Jeniferever / Spring Tides

090709aIl y a parfois certaines contradictions qui énervent, qui démangent, ou bien qu’on ne s’explique même pas. Chez les Suédois de Jeniferever – c’est assez stupide de ma part, je veux bien l’admettre – c’est ce gouffre sans fond entre l’allure penaude des quatre bonshommes, leur jeans crados, leur cheveux gras, le chewing-gum que Kristofer Jönson oublie de jeter avant de monter sur scène (et je laisserai le bénéfice du doute à propos de l’exaspérante apathie dont ils ont fait preuve lors du seul concert auquel j’ai eu l’occasion d’assister), et aux antipodes de tout ça, la beauté, le raffinement et la classe que je ne peux m’empêcher de trouver dans leur musique.
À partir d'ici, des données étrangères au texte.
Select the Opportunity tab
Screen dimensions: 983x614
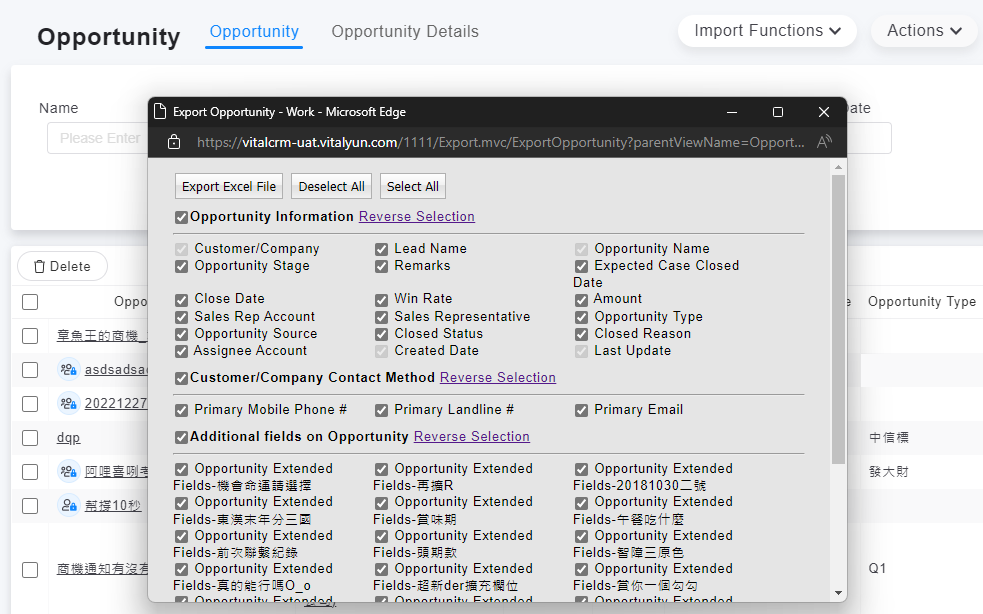pos(254,32)
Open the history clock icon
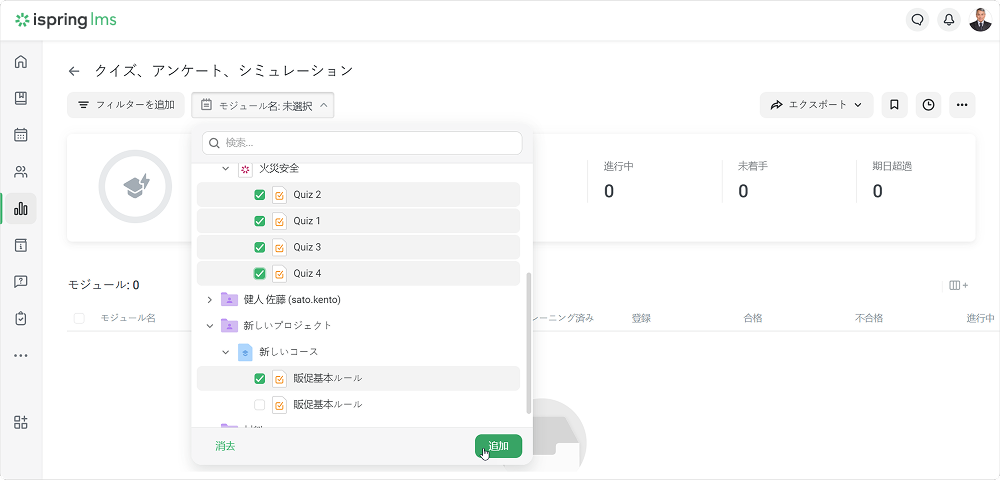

Si Choose a Bright Morning avait déjà en lui cette finesse de composition, jouant avec élégance sur les nappes de guitares claires, la batterie comme seul repère rythmique, laissant la voix androgyne et adolescente de Jönson planer en apesanteur quelque part entre les deux, il souffrait quelque peu de la jeunesse du quatuor: tombant souvant dans la répétition, tirant trop fort sur les ficelles d’une mélancolie évidente, manquant de nuance et de corps, cet album plutôt réussi à première vue s’avérait vite assez ennuyeux. Deux ans plus tard, avec Spring Tides, Jeniferever a pris soin d’éviter les pièges dans lequel il est déjà tombé, en ajoutant des cordes à son arc, tant au niveau instrumental que stylistique. La palette de sonorités s’est élargie, et le mélange pop / post-rock du quatuor – à l’image de celle de ses compatriotes de Logh en leur temps – s’évade désormais discrètement vers des contrées shoegaze dream-pop, ou même vraiment indie (« Nangijala »), des envolées lyriques (le piano fait toujours son petit effet, ici sur « St Gallen » par exemple) voire parfois un épisme mesuré qui manquait peut être à son dernier opus.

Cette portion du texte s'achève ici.